The newly released CKAN 2.7 adds new functionality and makes DataStore search up to
17x faster at the same time.
This article covers:
- new total row calculation
- new result generation
- new record formats
TL;DR:
- Upgrade to 2.7 then resource views and other code that uses datastore_search is faster with no other changes required
- Update your datastore_search client code use one of the new records_format=csv and/or include_total=false options to make it much, much faster
Total Row Calculation
The first opportunity to make DataStore search faster came when users observed search slowing down as their datasets grew. The same slow-down was not happening when using SQL search, so this problem was specific to our datastore_search implementation.
Profiling datastore_search showed that a window function used to calculate the total number of matching rows was not being cached by PostgreSQL. Instead is was recalculated for every row returned, meaning we walked the whole table once for every row we returned. Pulling the total calculation out of the original query more than doubled the speed for larger queries, with a slight cost for small queries (we now make two round trips to the database instead of one)

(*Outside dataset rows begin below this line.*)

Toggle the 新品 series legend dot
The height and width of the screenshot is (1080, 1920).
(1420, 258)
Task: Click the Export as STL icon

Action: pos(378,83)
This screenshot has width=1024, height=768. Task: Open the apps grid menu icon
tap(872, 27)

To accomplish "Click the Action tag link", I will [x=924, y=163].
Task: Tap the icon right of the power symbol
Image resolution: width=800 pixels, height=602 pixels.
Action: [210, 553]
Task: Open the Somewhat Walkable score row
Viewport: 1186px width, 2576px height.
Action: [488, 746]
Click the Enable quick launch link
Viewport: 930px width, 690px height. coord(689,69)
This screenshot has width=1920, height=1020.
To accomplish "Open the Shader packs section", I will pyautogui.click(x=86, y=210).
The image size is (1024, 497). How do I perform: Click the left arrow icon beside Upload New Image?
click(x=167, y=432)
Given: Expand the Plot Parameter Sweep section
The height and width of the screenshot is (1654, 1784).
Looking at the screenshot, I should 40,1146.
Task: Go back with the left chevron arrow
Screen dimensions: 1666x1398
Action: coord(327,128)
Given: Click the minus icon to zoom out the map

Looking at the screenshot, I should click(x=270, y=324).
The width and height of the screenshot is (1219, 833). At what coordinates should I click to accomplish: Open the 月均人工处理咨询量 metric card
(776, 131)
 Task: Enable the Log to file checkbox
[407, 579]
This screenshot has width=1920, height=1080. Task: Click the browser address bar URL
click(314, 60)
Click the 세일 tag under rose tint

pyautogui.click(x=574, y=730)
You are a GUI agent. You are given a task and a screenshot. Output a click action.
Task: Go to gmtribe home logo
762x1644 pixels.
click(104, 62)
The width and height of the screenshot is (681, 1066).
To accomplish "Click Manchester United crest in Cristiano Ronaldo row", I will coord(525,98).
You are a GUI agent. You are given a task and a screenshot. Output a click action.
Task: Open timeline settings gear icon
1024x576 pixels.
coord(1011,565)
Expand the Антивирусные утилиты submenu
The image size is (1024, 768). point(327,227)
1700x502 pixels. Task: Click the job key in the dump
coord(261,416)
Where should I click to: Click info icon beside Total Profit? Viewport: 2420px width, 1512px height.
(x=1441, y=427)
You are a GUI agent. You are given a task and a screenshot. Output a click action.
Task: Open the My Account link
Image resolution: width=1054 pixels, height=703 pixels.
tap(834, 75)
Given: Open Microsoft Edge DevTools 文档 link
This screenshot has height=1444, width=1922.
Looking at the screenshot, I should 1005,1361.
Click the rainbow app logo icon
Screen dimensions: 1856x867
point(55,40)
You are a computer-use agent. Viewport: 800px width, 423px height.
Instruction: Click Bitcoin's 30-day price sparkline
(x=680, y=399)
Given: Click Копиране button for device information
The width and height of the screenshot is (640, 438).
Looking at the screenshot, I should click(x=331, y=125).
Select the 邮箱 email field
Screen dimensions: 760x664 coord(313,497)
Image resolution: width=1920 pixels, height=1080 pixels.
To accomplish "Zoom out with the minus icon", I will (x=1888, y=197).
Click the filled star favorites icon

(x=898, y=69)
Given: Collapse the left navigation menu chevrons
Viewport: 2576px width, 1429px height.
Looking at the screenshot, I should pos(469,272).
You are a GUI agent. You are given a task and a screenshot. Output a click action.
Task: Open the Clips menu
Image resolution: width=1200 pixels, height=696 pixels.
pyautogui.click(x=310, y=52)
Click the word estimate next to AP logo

If you store tens or hundreds of millions of rows in your DataStore tables you might be interested in improving the total calculation even further by caching the total counts in Redis at the API layer or in PostgreSQL with a trigger. However CKAN 2.7 fixes the worst issue with total calculation for most large tables.
Result Generation
Profiling datastore_search then showed most of our time spent handling data in Python: SQLAlchemy marshalling result rows into Python objects, DataStore walking over those objects and converting them into Python dictionaries and simplejson encoding those dictionaries to JSON to send as an API response.
The best optimisation is to do less work; can we skip all this data handling somehow?
It happens that PostgreSQL 9.3 has a rich set of JSON functions and is fully capable of building the exact response records we need. Embedding those records in our JSON API response is now supported by simplejson 3.10's new RawJSON object. This change makes our PostgreSQL query more complicated but it cuts out almost all data handling in Python, doubling our speed again for large queries.
But, can we do even less work?
There's no need to calculate the total records for cases like dumping DataStore tables to a file or updating a page of data in a resource view after the first page. With the new result generation optimisation making that part of our test query so much faster, the time simply generating a total record count now accounts for almost half the total. Let's use the new include_total=False parameter to skip that too. We're now producing results seven times as fast as we could on CKAN 2.6
Acknowledgements
This work was sponsored by OpenGov and incorporated into CKAN 2.7 with the help of CKAN core developers and contributors.